JT: Yeah, but regardless, I mean, you, The Flower Kings, The Tangent, you're all putting out good music and I guess that's the bottom line. I was wondering, how did you come up with the name The Tangent?
AT: Well, that's a simple, it's a simple matter of convenience. It's a pun of course; um, basically, my other group Parallel or 90 Degrees is a couple of geometric comparisons, you know, parallel to the... the original idea was it's supposed to be that the mainstream and you run parallel with the mainstream or you go against it... uh, that's what the Parallel or 90 Degrees name meant to me. Another direction is to go off a tangent, which means to do something completely different. I don't think you have that phrase in America [for all your European readers, we actually do -JT]. We use it a lot in England. We go off on a tangent. It just stuck straight away, you know, it fits with Po90. Everybody in the band is doing something slightly different from what they normally do. The Tangent was a great name for it and of course, uh, that's where the problems I ended up with, this having to do what you alarmingly call political spin, is because the fact that I decided to give it a group name in the first place, I think the only reason I decided to do that was out of absolute and complete honesty in that, once I started to make a solo album, which was of course The Music That Died Alone ... when I eventually got to hear what it was sounding like with these amazing six musicians on it, I started to think, I can't claim credit for that as my work. I just cannot put my name Andy Tillison on the top of this record and say that's all mine, so I decided to give it a name. I decided to call it The Tangent. I asked everybody if that was alright and they all said it was okay, so I did it and unfortunately I've gotten myself into real sticky water, because everybody now thinks The Tangent is this band and we've got to be the same every time, but unfortunately it ain't going to be that way. [we laugh] Okay, I'm sorry about that, Josh.
JT: No, it's the perfect answer. I'm also wondering, how did you actually meet Roine Stolt and when did you decide to get him involved in a project with you?
AT: Um, I met Roine for the first time in 1999, when his band was doing a concert in, um, Rotherham, England, and we'd been asked to support them, just to open basically and I've never heard of them. I'd just been told The Flower Kings. As a matter of fact, I kind of sniggered and thought what kind of a name is that for a band, you know, and just thought, um, that it would be a fairly easy night for us kind of thing, and when I saw them in soundcheck, I wanted to run and hide in the dressing room. Wow! This is fantastic and... I was just so absolutely gobsmacked at what I considered to be, what I saw them play that night when they came on stage for real. You know, it was to me like progressive rock music as I'd known it and loved it was back. It was a real amazing experience to feel that and, um, I think that ... on that particular night, I was, you know, almost moved to tears by it. I was standing there with a great big lump in my throat listening to them do "Stardust We Are." I went home and my only thought for the next three weeks was how could I kill the keyboard player in The Flower Kings so that I could join.

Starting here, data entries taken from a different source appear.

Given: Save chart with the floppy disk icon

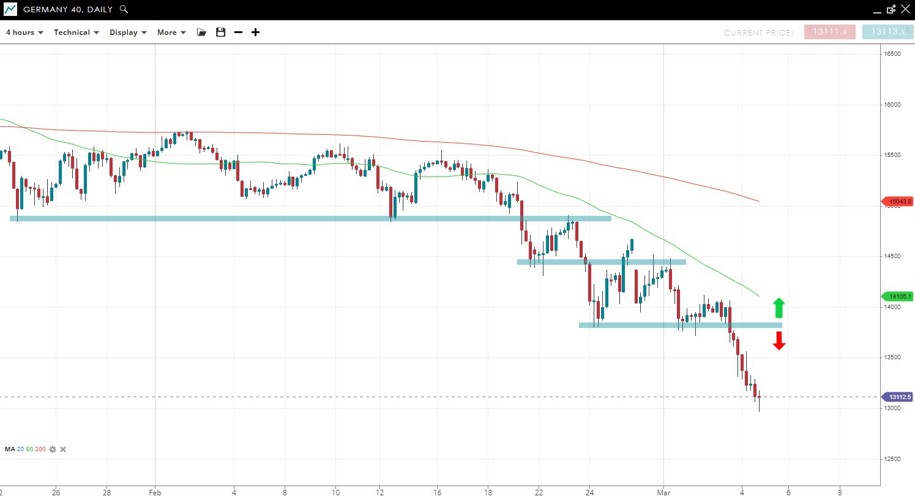Looking at the screenshot, I should [221, 32].

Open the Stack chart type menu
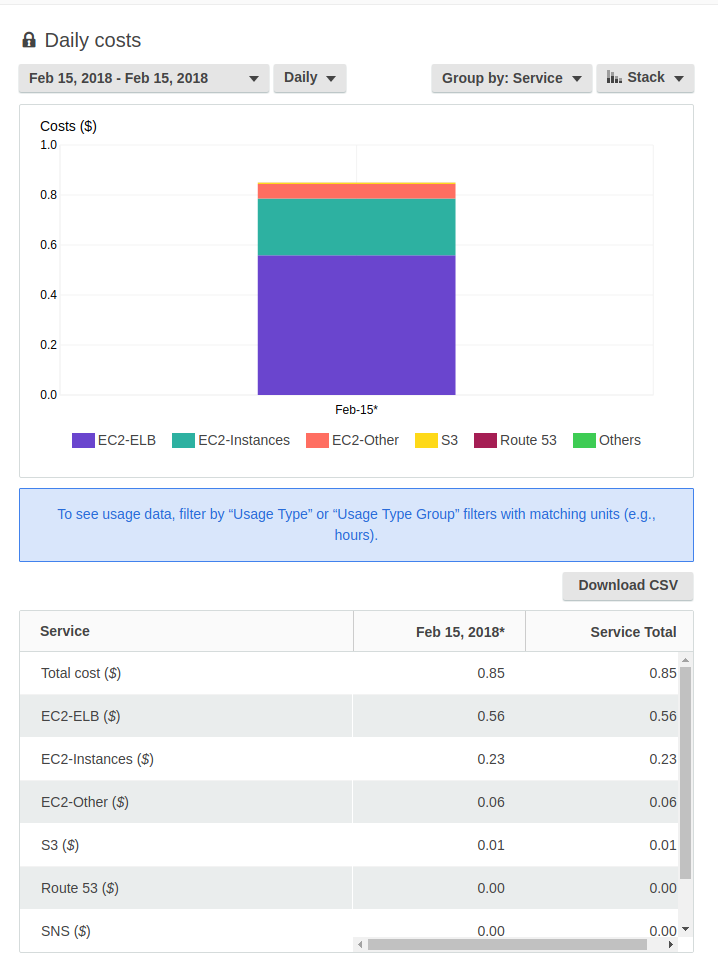coord(645,78)
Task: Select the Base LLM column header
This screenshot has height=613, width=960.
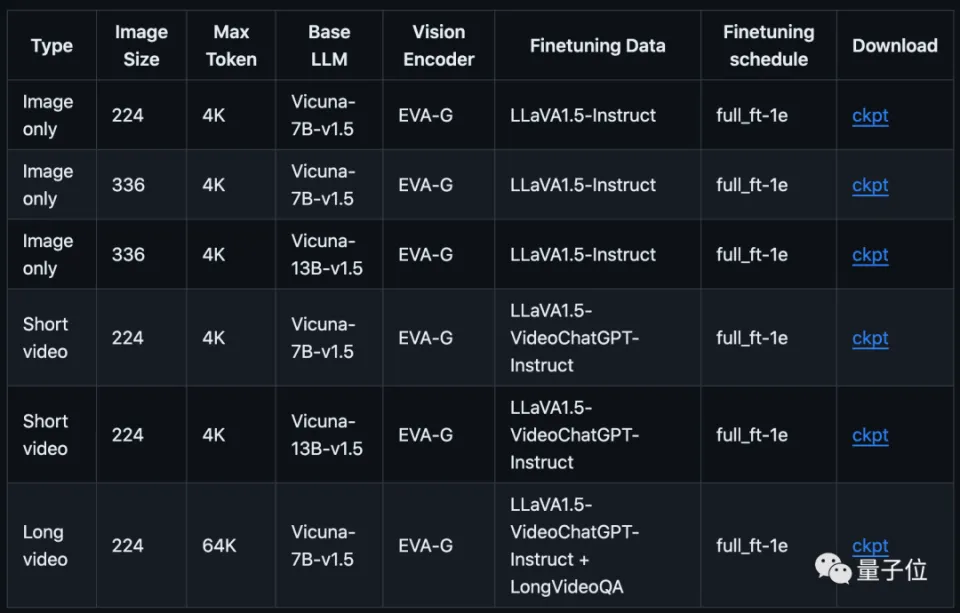Action: 329,45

[I laugh hysterically] Um, and of course, I don't want to kill Tomas Bodin cause he's a really nice guy and I'm a good friend of his and he's a friend of mine and that's it. I've got a lot of respect for him, so [he laughs] I've been, you know, just a fan from that moment onwards. I just went to see them local most times and I got to know their manager after an exchange of emails that originally started off in quite a hostile manner. You know, he's not their manager. He's our manager, sorry. I'm getting things confused here. A guy called Ian Oakley, who was helping The Flower Kings out here in the UK. He wrote a bad review of Parallel or 90 Degrees [I laugh] and I kind of wrote to him and said, "Well, why did you give us a bad review? I think we're quite good really." He wrote back and said, "Yeah, sorry I wrote you a bad review," and we became very good friends and he introduced me to Roine personally and played him some of my music and of course the whole Tangent thing came about me and he's now the manager after giving me a bad review. So, it's just one of those amazing things that twists and turns around. He never expected when he was doing that, what the consequences would be. Neither did I. It's just one of those things that just leads to somewhere you weren't expecting it to go and we got the whole band, the record contract, and the albums have all come from that one argument we had. Quite a good thing.

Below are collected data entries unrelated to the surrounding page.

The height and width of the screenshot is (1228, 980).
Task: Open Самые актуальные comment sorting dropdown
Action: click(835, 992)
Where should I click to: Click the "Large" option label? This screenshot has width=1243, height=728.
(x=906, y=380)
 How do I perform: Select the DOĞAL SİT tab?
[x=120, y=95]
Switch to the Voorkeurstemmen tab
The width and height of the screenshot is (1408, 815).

JT: That's pretty funny. You've got some very interesting titles for the last two albums that you came out with for The Tangent: The Music That Died Alone and The World That We Drive Through. Can you explain what these titles actually mean?

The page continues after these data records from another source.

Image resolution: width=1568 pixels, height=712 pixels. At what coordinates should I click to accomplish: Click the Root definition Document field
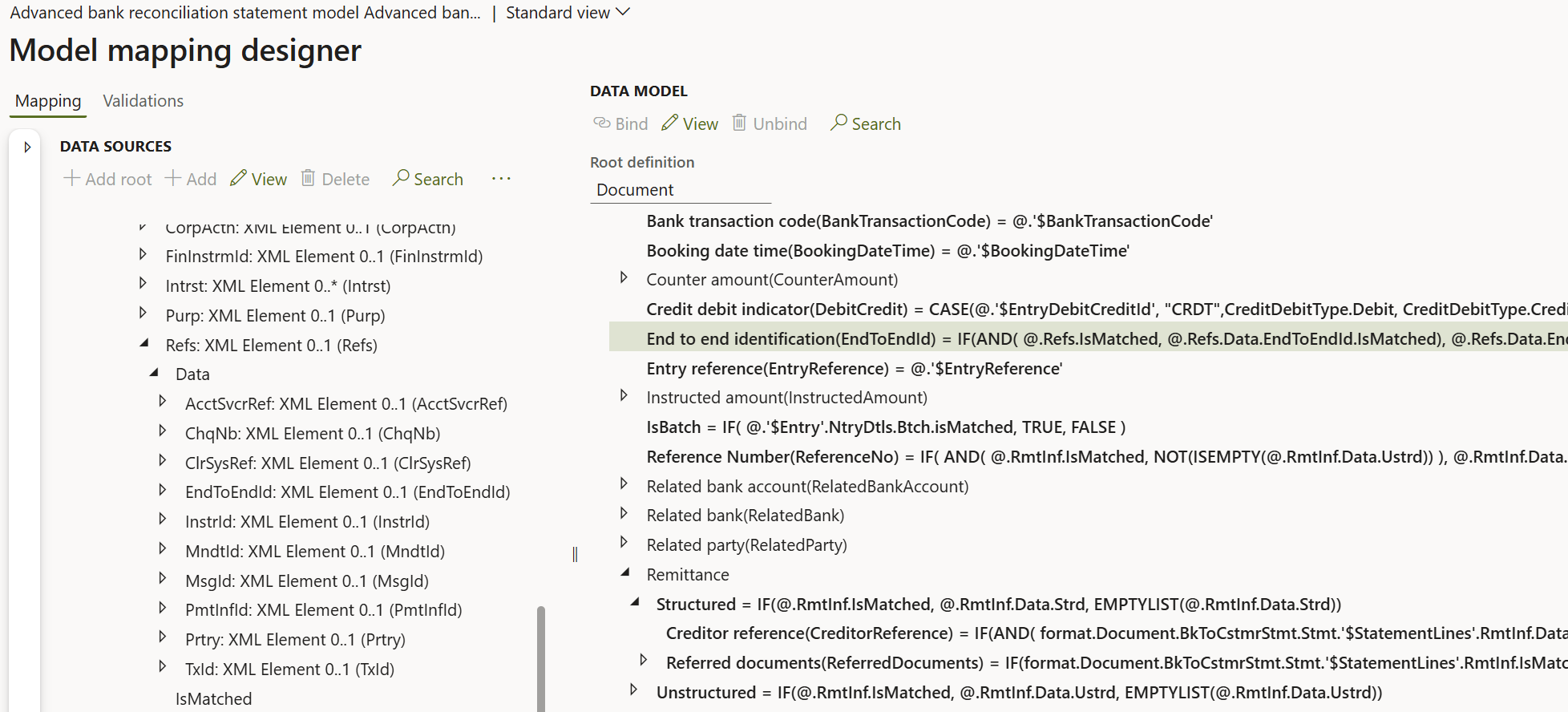pos(680,190)
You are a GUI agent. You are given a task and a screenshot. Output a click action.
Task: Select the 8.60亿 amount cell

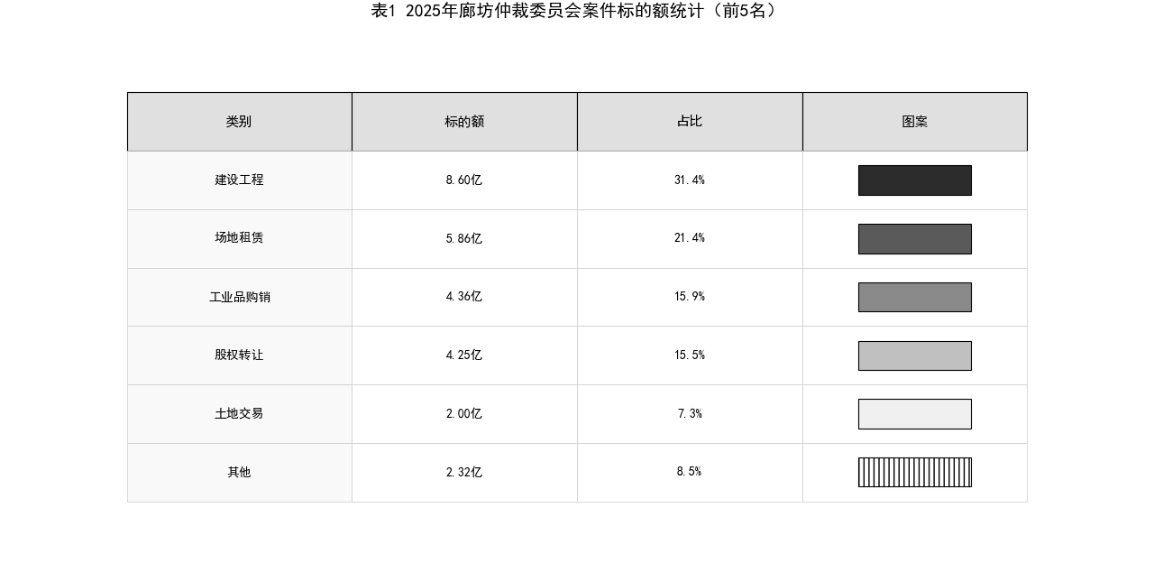(x=464, y=180)
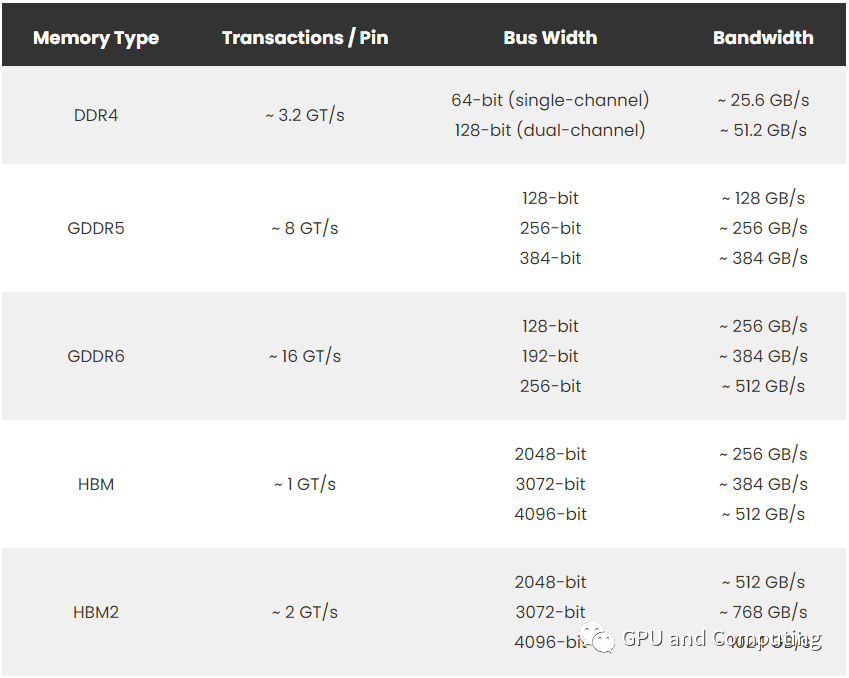Select the 128-bit (dual-channel) text
849x678 pixels.
550,131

AT: Um, well, I've always been a believer in a good title. I mean, the title is, um, you need to almost spend as much time thinking what the title of the record can be as you do about what the record is itself, you know? It's... it's something that, you know, you need to draw people in. The Music That Died Alone is, uh, it's basically the title of a song on the album and the, the idea being that, um, I wrote some songs actually about progressive rock music. I think that actual album was the first time that music, that progressive rock has ever written about itself, um... and I think that was an important moment. Nearly every other kind of music that we can think of has written songs about itself. Rock n' Roll has had songs about Rock n' Roll. Disco has had songs about Disco. Folk has songs about Folk. Country Western has had songs about Country Western music and, um, I think for the first time in thirty odd years, when The Music That Died Alone came about, it actually had some songs about progressive rock on it, and, um, you know, I have a lot of very strong and... you know, loving feelings for progressive music. I'll always have them and I'm one of the kind of people who really like it and then proceeds to show it off in public. I'll blow it like a trumpet until the cows come home. It's something that, um, I've always thought got a very bad deal,...and surprisingly enough that ... a lot of people who know that I came from the punk scene really more than the progressive rock scene, that my first experience, that my first band, a lot of the production work I did in the eighties, were a lot more involved with hardcore punk rock than they were to do with prog, but all that time I kept my love for progressive rock music alive.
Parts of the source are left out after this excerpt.